Zhang Yong

Personal information
- Born: 25 May 1992 (age 34) Shangluo, China

Sport
- Country: China
- Sport: Para-athletics
- Disability class: T54
- Events: 400 metres; 800 metres; 1500 metres; 5000 metres; Marathon;

Medal record
Paralympic Games
| Silver medal – second place | 2020 Tokyo | Marathon T54 |
World Championships
| Silver medal – second place | 2019 Dubai | 400 m T54 |
| Silver medal – second place | 2019 Dubai | 1500 m T54 |
| Bronze medal – third place | 2019 Dubai | 800 m T54 |
| Bronze medal – third place | 2019 Dubai | 5000 m T54 |

= Zhang Yong (athlete) =

Chinese Paralympic athlete

Zhang Yong (born 25 May 1992) is a Chinese Paralympic athlete.
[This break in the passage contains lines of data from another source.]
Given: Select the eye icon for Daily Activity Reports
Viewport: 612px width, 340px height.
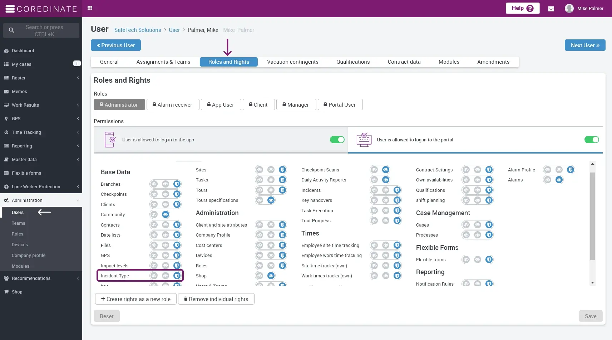Looking at the screenshot, I should tap(385, 180).
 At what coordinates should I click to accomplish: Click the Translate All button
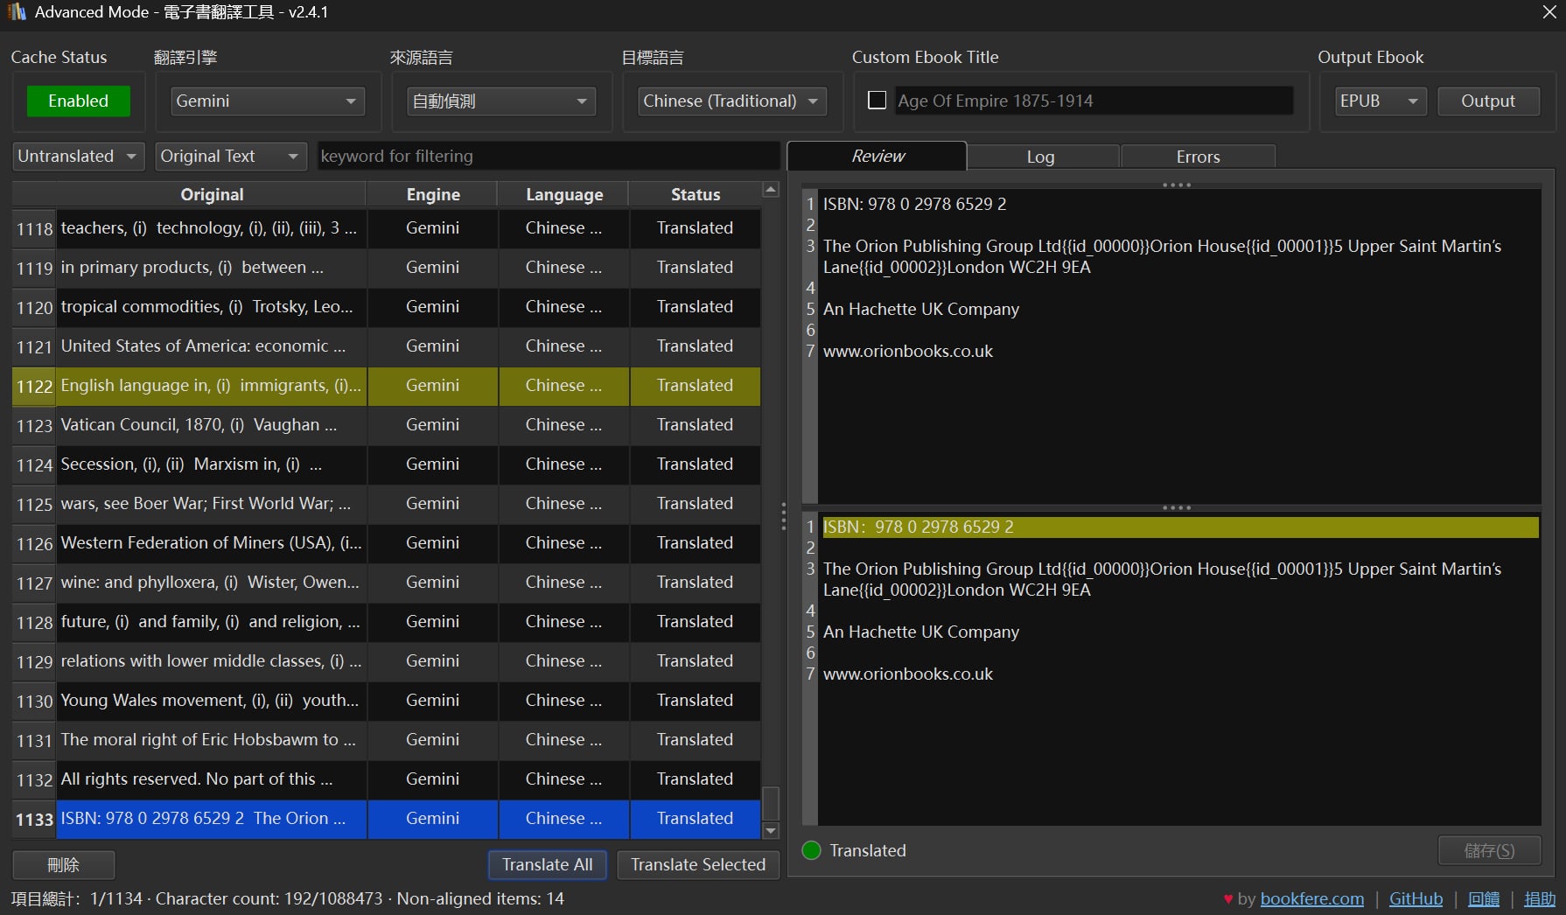tap(547, 864)
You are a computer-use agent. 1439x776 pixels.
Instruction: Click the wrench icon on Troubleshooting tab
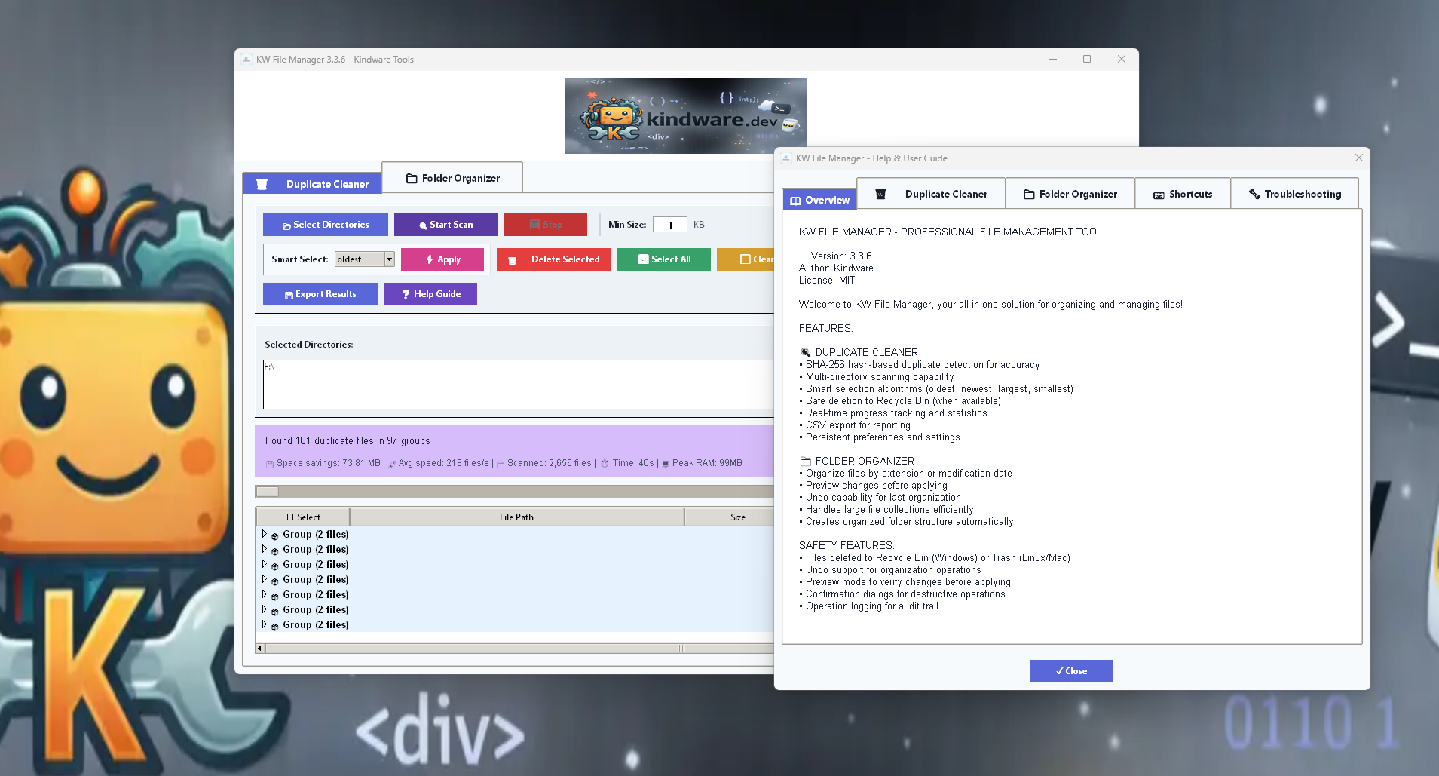[1254, 195]
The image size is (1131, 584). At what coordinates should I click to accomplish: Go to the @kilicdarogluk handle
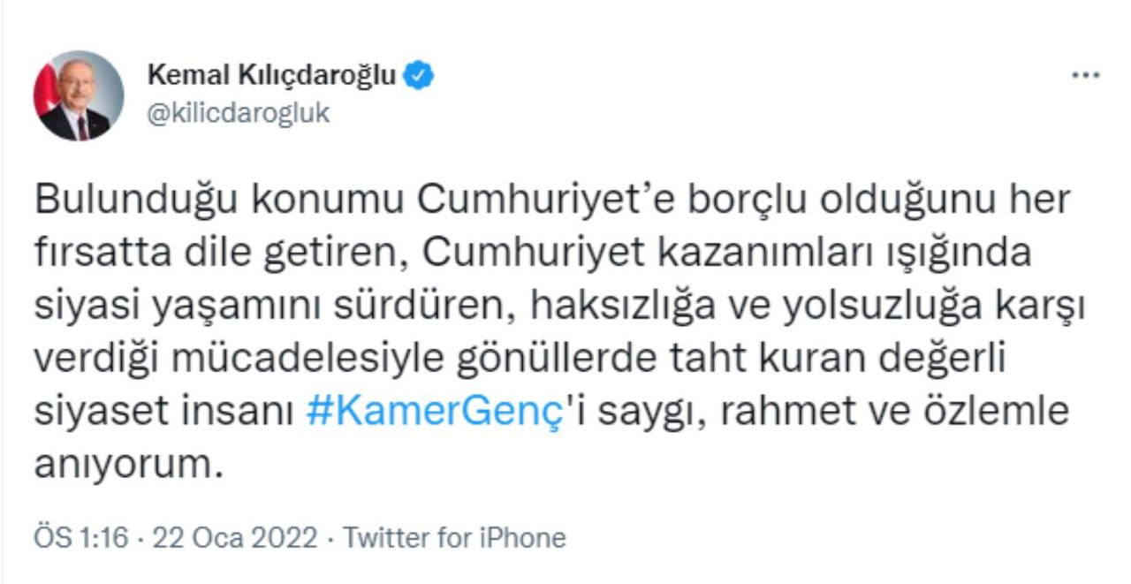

He won the silver medal in the men's marathon T54 event at the 2020 Summer Paralympics held in Tokyo, Japan. He also won two silver medals and two bronze medals at the 2019 World Para Athletics Championships held in Dubai, United Arab Emirates.

At the 2020 Summer Paralympics, he also competed in the men's 400 metres T54, men's 800 metres T54, men's 1500 metres T54 and men's 5000 metres T54 events.